LG CNSは5月7日、ロボットの学習から現場投入、運用、統合管制までを一貫して支援するロボットトランスフォーメーション(RX)プラットフォーム「Physicalworks」を発表した。物流・製造分野での活用を想定し、ロボット導入期間の短縮と運用効率の向上を狙う。
同日、ソウル市麻谷のLGサイエンスパークで開いたRXメディアデーで、ヒョン・シンギュンLG CNS社長は「ロボットの学習から適用、運用までフルスタックの能力を統合し、Physical AIの商用化に向けた新たな標準をつくる」と述べた。あわせて、将来的にはロボットを中心とする自律運用体制の実現を目指す方針を示した。
Physicalworksは、ロボットのデータ収集、学習、検証、現場適用、運用、管制までをカバーするプラットフォームだ。LG CNSによると、国内企業がロボットの学習から運用までを含むエンドツーエンドのプラットフォームを自社ブランドとして打ち出すのは初めてという。
同社はSI企業として培ってきた物流・製造現場の知見を強みに据える。数百件に上る自動化案件の経験を踏まえ、ロボットそのもののハードウェアではなく、「ロボットを実際の現場で稼働させる仕組み」を事業の中核に位置付ける。
イ・ジュノ スマート物流シティ事業部専務は、「従来の自動化は決められた動作の反復が中心だったが、今後は状況を理解し、判断し、行動する能力が求められる」と説明した。その上で、「より速く、より質の高いデータを確保できるかが、ロボット事業の競争力を左右する」と述べた。

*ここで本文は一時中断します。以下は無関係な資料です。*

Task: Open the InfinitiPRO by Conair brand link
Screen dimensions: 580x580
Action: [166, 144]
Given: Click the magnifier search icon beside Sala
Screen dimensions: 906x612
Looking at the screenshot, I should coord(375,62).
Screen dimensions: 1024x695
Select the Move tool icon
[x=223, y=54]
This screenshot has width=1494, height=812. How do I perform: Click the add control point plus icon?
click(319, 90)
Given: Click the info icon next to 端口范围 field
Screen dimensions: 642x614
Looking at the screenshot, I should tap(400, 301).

また、ロボットを「デジタル人材」と位置付け、作業計画や割り当て、リアルタイムの運用管理、成果管理、再学習までを統合的に運用する必要性が高まっているとの認識を示した。
Physicalworksは、学習に特化した「Forge」と、運用・管制を担う「Baton」で構成する。

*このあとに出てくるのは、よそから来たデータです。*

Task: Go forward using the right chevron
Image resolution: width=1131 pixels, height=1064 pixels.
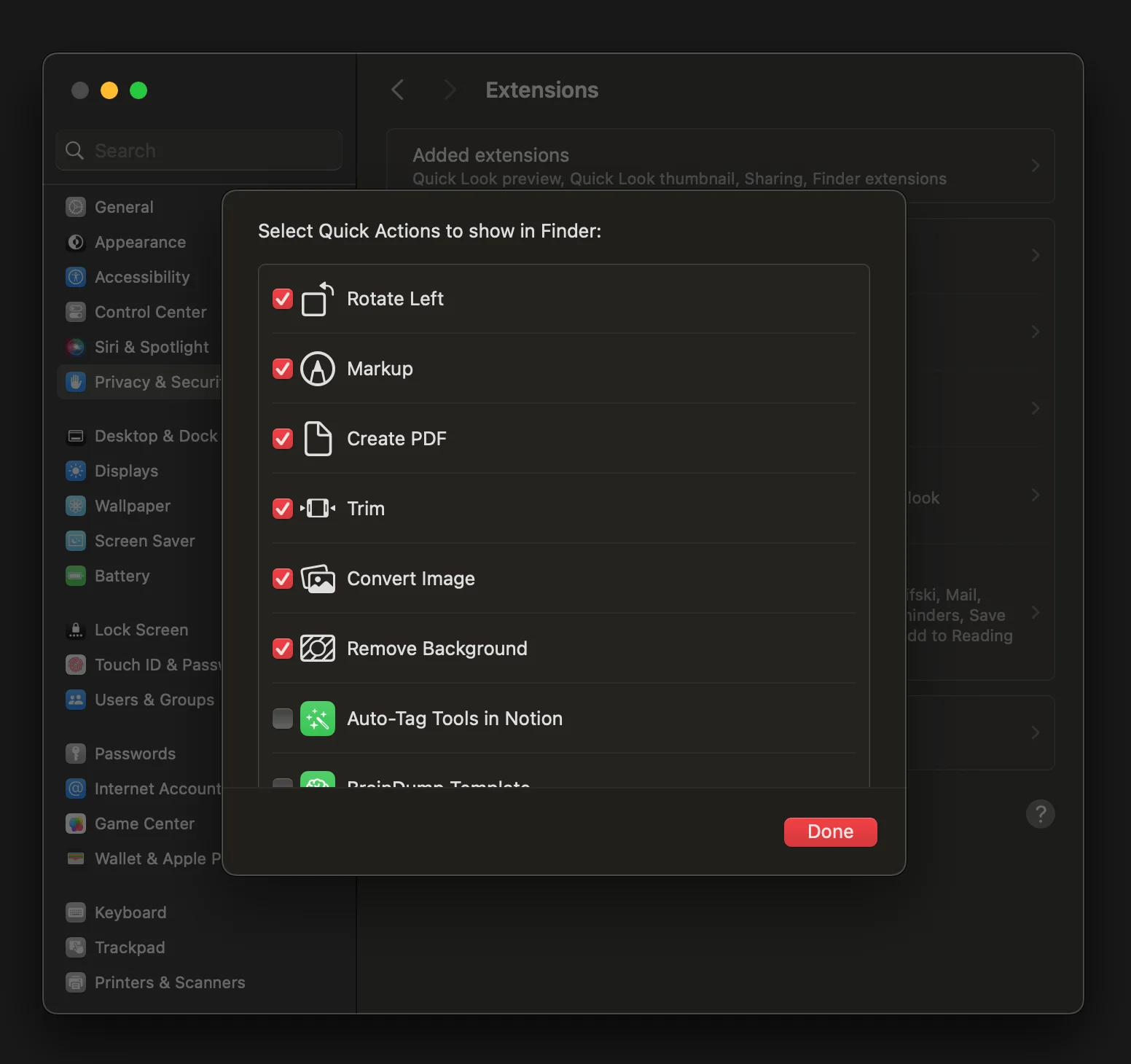Action: 450,90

Forgeは、ロボット学習用データの収集から検証、現場適用までを担う。3D仮想環境でシミュレーションデータを生成し、学習に活用することで、従来のように人が数千回にわたり動作を実演する方式から脱却したという。今後は、人の作業映像を学習データに変換する方式や、モーションキャプチャの活用にも対応する計画だ。

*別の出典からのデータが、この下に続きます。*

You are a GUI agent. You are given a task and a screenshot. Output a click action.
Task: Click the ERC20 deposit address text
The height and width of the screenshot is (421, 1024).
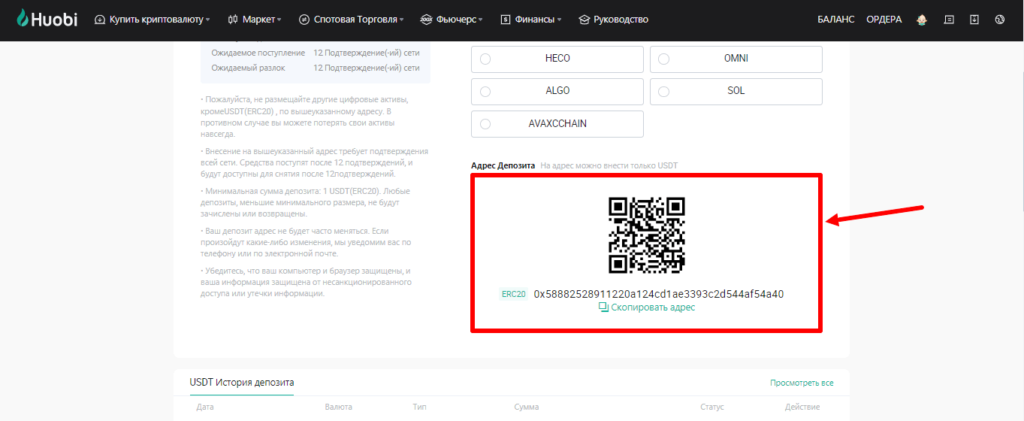(x=658, y=294)
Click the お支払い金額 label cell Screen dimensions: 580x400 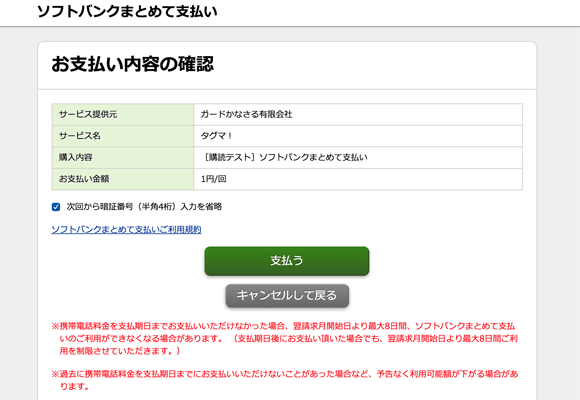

データ選別の工程も自動化した。AIがロボット学習に有効なデータを自動で選別し、整理・加工する。学習を終えたロボットは、3D仮想環境でのシミュレーション検証を経て現場に投入される。
LG CNSは、現場投入までの期間を従来の数カ月から1~2カ月へ短縮できるとしている。現在は、電子、化学, 物流、造船などの分野で20社以上の顧客とロボットの概念実証(PoC)を進めている。
パク・サンヨプ最高技術責任者(CTO)は、「踊るロボットを、実際に現場で働くロボットにするには、120以上の技術、50人以上の専門家、1万時間以上が必要だ」とした上で、「Physicalworksなら、それを最短かつ最小コストで解決できる」と述べた。
Batonは、二足歩行、四足歩行、ホイール型など、形状やメーカーが異なるロボットを単一基盤で統合管制する。ロボットごとに異なる制御方式や運用画面といった課題を、標準化と体系化によって解消したとしている。
突発事象への対応も自動化する。例えば、コンベヤーベルトが停止した場合には物流動線を自動で再構成し、特定のロボットが停止した際には、該当作業を別のロボットへ即時に切り替える。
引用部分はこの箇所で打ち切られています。